Does accessing an int with a char * potentially have undefined behavior?

Question

The code below for testing endianness is expected to have implementation defined behavior:

int is_little_endian(void) {
    int x = 1;
    char *p = (char*)&x;
    return *p == 1;
}

But is it possible that it may have undefined behavior on purposely contrived architectures? For example could the first byte of the representation of an int with value 1 (or another well chosen value) be a trap value for the char type?

As noted in comments, the type unsigned char would not have this issue as it cannot have trap values, but this question specifically concerns the char type.

Answer 1

Per C 2018 6.2.5 15, char behaves as either signed char or unsigned char. Suppose it is signed char. 6.2.6.2 2 discusses signed integer types, including signed char. At the end of this paragraph, it says:

Which of these [sign and magnitude, two’s complement, or ones’ complement] applies is implementation-defined, as is whether the value with sign bit 1 and all value bits zero (for the first two), or with sign bit and all value bits 1 (for ones’ complement), is a trap representation or a normal value.

Thus, this paragraph allows signed char to have a trap representation. However, the paragraph in the standard that says accessing trap representations may have undefined behavior, 6.2.6.1 5, specifically excludes character types:

Certain object representations need not represent a value of the object type. If the stored value of an object has such a representation and is read by an lvalue expression that does not have character type, the behavior is undefined. If such a representation is produced by a side effect that modifies all or any part of the object by an lvalue expression that does not have character type, the behavior is undefined. Such a representation is called a trap representation.

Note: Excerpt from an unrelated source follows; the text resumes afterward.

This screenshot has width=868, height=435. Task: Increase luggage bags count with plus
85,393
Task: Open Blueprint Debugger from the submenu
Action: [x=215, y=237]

Thus, although char may have trap representations, there is no reason we should not be able to access it. There is then the question of what happens if we use the value in an expression? If a char has a trap representation, it does not represent a value. So attempting to compare it to 1 in *p == 1 does not seem to have a defined behavior.

The specific value of 1 in an int will not result in a trap representation in char for any normal C implementation, as the 1 will be in the “rightmost” (lowest valued) bit of some byte of the int, and no normal C implementation puts the sign bit of a char in the bit in that position. However, the C standard apparently does not prohibit such an arrangement, so, theoretically, an int with value 1 might be encoded with bits 00000001 in one of its bytes, and those bits might be a trap representation for a char.